DEV Community

agenthustler
agenthustler

Posted on

Scraping Real-Time Air Quality and Pollution Data with Python

Scraping Real-Time Air Quality and Pollution Data with Python

Air quality data drives decisions in public health, urban planning, and environmental research. While some APIs exist, many local monitoring stations only publish data on websites without structured access.
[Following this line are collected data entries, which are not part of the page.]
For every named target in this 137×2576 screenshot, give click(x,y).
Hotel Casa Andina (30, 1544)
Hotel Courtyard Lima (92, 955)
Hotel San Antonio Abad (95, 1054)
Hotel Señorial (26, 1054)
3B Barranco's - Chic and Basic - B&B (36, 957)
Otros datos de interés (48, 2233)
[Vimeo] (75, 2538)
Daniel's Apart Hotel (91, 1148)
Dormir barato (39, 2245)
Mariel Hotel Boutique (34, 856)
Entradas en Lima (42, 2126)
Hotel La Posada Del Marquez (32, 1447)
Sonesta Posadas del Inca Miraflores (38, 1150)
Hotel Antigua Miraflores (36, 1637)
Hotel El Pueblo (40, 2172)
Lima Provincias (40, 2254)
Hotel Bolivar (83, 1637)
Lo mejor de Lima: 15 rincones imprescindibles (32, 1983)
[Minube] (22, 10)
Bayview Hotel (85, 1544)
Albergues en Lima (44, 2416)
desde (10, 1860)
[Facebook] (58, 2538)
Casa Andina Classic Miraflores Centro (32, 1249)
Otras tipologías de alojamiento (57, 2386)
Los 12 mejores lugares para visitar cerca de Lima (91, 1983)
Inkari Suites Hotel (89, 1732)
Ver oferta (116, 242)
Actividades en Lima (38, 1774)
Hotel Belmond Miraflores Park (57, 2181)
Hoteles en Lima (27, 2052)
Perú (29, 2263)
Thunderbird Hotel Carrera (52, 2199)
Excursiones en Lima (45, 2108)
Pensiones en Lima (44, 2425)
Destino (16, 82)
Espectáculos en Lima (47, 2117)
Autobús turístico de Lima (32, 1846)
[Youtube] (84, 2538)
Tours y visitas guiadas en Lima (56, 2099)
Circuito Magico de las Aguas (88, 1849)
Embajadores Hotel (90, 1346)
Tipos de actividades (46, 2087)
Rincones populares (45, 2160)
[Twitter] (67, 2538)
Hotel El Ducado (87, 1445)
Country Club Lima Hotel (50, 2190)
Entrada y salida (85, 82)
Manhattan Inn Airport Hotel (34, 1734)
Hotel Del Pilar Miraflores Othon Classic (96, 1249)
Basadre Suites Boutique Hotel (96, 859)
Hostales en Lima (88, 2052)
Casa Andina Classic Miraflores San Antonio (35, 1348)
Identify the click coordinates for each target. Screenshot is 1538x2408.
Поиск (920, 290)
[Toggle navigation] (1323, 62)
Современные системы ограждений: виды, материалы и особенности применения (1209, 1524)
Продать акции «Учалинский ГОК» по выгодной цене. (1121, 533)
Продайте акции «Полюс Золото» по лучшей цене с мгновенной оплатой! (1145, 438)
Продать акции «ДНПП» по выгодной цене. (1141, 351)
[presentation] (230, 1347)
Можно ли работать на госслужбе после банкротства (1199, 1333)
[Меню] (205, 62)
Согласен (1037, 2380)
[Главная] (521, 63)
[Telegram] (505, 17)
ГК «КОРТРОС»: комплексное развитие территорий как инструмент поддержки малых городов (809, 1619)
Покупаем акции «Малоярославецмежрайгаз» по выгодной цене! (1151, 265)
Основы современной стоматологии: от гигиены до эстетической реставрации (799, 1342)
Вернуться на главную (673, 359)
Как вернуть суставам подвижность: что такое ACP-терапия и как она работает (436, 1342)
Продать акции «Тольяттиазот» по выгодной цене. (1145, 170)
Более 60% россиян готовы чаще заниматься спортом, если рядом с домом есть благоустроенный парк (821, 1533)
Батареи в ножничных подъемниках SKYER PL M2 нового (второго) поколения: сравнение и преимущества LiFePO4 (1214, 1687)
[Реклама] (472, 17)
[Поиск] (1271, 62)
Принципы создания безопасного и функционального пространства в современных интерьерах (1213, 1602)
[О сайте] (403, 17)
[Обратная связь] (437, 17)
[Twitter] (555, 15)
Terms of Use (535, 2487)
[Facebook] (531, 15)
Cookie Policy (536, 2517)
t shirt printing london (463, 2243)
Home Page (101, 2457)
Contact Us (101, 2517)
Here's how to build a real-time air quality scraper in Python.

The Data Landscape

Air quality indexes (AQI) come from thousands of monitoring stations worldwide. Sources include:

  • Government environmental agencies
  • Community sensor networks (PurpleAir, OpenAQ)
  • Weather services with pollution overlays

Setting Up

import requests
from bs4 import BeautifulSoup
import json
import time
from datetime import datetime

PROXY_URL = "https://api.scraperapi.com"
API_KEY = "YOUR_SCRAPERAPI_KEY"
Enter fullscreen mode Exit fullscreen mode

For real-time data that updates every hour, ScraperAPI ensures you never get blocked during continuous monitoring.

Scraping AQI from AQICN

def get_city_aqi(city):
    params = {
        "api_key": API_KEY,
        "url": f"https://aqicn.org/city/{city}/"
    }
    response = requests.get(PROXY_URL, params=params)
    soup = BeautifulSoup(response.text, "html.parser")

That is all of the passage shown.